De fato, a proposta de reforma da Missa foi submetida ao exame dos bispos, que foram convocados para um Sínodo em Roma, no ano de 1967. Várias indagações foram feitas e ricas sugestões foram dadas para que, sem demora, se efetivasse a reforma do Missal. Entretanto, seja durante o Sínodo, seja em momentos sucessivos, “não faltaram tentativas com o intuito de denegrir o novo Ordo Missae” (LENGELING, 1971, p.512). Dele foi dito que continha “erros de uma nova teologia”, transferidos para o campo litúrgico, e que a proposta do novo Ordo, de que também o povo de Deus possa oferecer o sacrifício, obscurece nos fiéis a realidade da “plenitude dos poderes sacerdotais” (LENGELING, 1971, p.512). As vozes contra o novo Missal propalavam que a reforma havia desrespeitado três importantes pontos sustentados pela doutrina católica: a natureza sacrifical da missa, a questão da presença real do Senhor nas espécies eucarísticas e o tema da natureza do sacerdócio ministerial. Em três números seguidos do proêmio da IGMR, esses argumentos são enfrentados e esclarecidos do seguinte modo: “A natureza sacrifical da Missa, que o Concílio de Trento solenemente afirmou, em concordância com a universal tradição da Igreja, foi de novo proclamada pelo Concílio Vaticano II” (n.2). “O admirável mistério da presença real do Senhor sob as espécies eucarísticas foi confirmado pelo Concílio Vaticano II e por outros documentos do Magistério Eclesiástico, no mesmo sentido e na mesma forma com que fora à nossa fé pelo Concílio de Trento” (n.4). “A natureza do sacerdócio ministerial, próprio do bispo e do presbítero que oferecem o sacrifício na pessoa de Cristo e presidem a assembleia do povo santo, evidencia-se no próprio rito, pela eminência do lugar de função do sacerdote” (n.4).

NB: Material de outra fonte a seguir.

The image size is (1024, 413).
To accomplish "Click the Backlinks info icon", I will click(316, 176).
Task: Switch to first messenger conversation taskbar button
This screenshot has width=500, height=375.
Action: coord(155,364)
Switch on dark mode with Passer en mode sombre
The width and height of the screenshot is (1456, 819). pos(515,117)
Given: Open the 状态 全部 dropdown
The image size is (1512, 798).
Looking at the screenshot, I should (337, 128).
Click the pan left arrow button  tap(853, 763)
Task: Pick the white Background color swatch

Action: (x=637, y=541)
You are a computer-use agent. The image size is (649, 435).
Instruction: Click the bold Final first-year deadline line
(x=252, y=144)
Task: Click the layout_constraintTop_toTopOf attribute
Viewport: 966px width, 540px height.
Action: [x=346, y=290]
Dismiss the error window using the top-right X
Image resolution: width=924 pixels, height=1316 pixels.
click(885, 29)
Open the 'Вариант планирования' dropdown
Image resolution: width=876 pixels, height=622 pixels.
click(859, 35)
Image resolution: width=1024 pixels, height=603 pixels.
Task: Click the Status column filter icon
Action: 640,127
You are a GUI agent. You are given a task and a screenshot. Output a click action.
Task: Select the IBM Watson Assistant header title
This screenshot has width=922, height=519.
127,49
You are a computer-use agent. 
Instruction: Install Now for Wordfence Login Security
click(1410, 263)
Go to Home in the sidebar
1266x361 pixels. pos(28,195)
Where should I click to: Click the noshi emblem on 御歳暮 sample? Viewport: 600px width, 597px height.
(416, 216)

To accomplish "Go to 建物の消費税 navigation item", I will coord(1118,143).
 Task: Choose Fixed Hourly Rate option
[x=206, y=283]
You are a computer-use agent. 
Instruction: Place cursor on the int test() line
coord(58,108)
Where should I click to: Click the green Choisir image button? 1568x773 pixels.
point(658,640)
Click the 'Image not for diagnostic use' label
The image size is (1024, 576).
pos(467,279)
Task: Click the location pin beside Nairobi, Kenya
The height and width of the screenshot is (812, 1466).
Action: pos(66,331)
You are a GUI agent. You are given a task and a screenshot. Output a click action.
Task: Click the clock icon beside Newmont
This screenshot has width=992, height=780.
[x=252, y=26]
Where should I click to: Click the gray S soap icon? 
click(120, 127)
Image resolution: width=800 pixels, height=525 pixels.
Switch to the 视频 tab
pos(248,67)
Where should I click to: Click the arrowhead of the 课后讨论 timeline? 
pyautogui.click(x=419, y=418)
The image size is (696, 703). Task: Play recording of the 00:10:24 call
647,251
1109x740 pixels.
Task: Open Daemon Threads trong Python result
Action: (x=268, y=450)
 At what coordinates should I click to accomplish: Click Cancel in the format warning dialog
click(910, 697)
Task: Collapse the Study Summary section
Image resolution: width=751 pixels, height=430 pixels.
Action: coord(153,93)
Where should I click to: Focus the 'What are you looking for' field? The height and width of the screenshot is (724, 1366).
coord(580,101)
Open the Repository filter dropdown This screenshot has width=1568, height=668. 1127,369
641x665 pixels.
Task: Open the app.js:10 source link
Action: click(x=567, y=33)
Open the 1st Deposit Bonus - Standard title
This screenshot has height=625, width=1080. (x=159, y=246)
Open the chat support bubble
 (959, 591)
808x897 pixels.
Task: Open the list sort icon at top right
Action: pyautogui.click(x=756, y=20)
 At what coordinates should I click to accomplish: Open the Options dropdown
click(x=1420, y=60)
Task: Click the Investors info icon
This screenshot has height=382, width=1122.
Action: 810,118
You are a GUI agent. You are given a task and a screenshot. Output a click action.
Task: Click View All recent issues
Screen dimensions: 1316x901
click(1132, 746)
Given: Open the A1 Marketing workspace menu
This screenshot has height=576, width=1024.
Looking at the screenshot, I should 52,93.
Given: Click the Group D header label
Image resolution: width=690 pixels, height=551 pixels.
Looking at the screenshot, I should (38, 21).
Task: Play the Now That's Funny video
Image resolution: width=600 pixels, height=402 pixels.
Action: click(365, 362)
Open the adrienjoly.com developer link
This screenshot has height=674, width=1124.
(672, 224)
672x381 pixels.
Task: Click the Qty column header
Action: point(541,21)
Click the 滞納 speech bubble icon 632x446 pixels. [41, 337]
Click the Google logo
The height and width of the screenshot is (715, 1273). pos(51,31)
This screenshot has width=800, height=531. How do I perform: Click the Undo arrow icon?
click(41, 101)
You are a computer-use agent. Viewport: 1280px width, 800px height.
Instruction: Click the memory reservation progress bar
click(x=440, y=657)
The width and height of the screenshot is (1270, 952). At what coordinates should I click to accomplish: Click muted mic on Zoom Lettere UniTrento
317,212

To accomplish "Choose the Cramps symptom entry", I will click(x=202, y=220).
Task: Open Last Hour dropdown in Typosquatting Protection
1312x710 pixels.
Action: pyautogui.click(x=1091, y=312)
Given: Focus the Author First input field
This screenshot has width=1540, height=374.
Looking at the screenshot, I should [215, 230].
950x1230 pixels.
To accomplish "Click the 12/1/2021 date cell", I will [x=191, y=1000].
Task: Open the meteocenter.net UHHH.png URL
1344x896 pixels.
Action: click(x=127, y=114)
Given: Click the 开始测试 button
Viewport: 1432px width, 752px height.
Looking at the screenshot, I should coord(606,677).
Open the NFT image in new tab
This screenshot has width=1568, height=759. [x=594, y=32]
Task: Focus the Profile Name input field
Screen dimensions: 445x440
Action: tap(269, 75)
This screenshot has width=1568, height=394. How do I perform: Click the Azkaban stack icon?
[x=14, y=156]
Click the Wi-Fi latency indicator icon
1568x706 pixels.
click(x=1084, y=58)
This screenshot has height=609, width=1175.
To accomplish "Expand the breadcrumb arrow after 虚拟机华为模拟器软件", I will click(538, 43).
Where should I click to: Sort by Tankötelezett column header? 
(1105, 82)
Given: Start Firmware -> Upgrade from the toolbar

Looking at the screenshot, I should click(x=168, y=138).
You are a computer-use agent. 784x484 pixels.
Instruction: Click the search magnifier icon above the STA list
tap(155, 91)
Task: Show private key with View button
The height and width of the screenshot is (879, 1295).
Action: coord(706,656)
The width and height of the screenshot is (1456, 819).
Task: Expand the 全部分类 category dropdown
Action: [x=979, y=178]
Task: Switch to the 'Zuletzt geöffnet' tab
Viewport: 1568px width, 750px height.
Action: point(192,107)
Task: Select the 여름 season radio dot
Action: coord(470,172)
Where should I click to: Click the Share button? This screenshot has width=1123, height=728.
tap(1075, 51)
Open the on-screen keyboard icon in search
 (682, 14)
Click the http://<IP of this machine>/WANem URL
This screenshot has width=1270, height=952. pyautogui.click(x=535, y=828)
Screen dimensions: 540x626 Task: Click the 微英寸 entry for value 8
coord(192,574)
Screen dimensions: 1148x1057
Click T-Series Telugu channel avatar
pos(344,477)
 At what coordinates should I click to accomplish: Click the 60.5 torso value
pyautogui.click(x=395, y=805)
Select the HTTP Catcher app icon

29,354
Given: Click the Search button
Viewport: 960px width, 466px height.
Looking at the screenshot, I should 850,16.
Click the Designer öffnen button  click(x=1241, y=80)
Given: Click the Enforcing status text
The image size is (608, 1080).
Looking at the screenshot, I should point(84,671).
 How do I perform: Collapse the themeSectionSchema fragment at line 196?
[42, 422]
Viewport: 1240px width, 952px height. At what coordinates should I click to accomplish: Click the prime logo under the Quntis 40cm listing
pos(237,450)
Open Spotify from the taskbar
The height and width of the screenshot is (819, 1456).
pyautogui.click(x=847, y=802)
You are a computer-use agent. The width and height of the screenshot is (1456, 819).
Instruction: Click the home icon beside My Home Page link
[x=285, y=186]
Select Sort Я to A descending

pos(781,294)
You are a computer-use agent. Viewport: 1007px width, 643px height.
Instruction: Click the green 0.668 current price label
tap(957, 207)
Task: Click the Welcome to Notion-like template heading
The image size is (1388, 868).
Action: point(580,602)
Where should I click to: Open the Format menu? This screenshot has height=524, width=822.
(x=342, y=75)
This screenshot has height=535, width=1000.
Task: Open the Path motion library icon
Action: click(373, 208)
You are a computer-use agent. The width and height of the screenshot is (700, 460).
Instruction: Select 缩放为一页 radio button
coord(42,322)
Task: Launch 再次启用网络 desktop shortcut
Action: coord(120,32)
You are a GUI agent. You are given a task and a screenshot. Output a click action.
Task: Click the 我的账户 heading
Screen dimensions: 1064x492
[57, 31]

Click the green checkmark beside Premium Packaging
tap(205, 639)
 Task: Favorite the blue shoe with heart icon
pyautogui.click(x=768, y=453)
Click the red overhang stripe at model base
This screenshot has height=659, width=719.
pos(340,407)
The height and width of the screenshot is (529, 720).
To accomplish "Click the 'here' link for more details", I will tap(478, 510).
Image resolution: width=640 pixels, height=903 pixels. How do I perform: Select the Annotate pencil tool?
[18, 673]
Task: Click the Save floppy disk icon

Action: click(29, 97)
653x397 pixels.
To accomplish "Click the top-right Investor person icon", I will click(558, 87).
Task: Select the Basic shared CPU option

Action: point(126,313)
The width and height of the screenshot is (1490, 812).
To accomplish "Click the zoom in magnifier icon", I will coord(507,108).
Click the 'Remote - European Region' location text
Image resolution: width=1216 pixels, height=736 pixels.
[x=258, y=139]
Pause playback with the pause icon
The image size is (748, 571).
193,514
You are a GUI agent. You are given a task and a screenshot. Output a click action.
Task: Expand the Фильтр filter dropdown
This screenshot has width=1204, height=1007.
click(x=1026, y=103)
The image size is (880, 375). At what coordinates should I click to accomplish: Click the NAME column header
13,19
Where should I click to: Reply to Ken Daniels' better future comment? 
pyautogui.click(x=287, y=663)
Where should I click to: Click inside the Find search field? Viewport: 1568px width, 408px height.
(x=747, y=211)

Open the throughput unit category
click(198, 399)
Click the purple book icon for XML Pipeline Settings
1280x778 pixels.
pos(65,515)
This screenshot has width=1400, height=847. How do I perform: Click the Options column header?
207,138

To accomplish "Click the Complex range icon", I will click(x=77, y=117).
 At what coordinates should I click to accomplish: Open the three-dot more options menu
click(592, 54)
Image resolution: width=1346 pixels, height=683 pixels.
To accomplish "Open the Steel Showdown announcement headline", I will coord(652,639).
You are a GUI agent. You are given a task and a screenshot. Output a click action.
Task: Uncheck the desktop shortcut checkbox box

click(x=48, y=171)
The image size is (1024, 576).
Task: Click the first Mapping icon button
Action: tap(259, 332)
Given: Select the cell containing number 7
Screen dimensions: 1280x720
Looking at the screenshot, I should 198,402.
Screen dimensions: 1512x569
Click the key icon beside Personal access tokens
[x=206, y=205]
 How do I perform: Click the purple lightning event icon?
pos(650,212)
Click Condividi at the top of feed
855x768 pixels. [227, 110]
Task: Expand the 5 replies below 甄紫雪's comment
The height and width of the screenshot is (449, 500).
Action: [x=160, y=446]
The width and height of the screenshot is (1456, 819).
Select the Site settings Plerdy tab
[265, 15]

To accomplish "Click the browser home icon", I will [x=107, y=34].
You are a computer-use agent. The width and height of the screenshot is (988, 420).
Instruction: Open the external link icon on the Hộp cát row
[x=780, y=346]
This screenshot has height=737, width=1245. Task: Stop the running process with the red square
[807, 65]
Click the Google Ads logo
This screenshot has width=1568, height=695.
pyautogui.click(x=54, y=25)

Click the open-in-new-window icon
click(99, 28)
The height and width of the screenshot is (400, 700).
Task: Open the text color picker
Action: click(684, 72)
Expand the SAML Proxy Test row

Após um doloroso parto, nasce, enfim, o Missale Romanum. Um momento novo e promissor na vida da Igreja, de sua identidade e missão, uma vez que o que está em jogo é a celebração do mistério da eucaristia. Ela “contém todo o bem espiritual da Igreja, a saber, o próprio Cristo, nossa páscoa e pão vivo, dando vida aos homens através de sua carne vivificada e vivificante pelo Espírito Santo (…). A Eucaristia aparece como fonte e ápice de toda a evangelização” (CONCÍLIO VATICANO II, 1982, n.5).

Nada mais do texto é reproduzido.